William Baumol, Children of the Performing Arts: the Economic Dilemma
But he also foresaw that people would have a hard time getting their heads around this, and that explaining it to the general public would be key:
“One can hardly blame such persons for their reluctance to be taken in by what appears to be a sleight of hand or mere theoretical gobbledygook...yet the task of explanation to the public should not be beyond the most skilled of journalists and others who specialize in the art of effective communication.
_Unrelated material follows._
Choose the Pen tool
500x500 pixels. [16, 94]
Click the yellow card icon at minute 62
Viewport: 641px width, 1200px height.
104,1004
And an indispensable task it is, for without it effective budgetary reorientation along the lines described will undoubtedly be impossible in a democratic society.”
The risk is that economists are not in fact gifted communicators, and that although 90% of them agree that immutable productivity differences in the economy are driving up prices for basic services, the general public sees rising subsidies as government ineptitude and waste.
In that case, it may not be until the real costs of underfunding public services becomes painfully clear that we start to make provisions for universal access to them.
As British economist RH Tawney feared:
“It is not till it is discovered that high individual incomes will not purchase the mass of mankind immunity from cholera, typhus, and ignorance, still less secure them the positive advantages of educational opportunity and economic security, that slowly and reluctantly, amid prophecies of moral degeneration and economic disaster, society begins to make collective provision for needs no ordinary individual, even if he works overtime all his life, can provide himself.”
I hope we make that collective discovery sooner than later.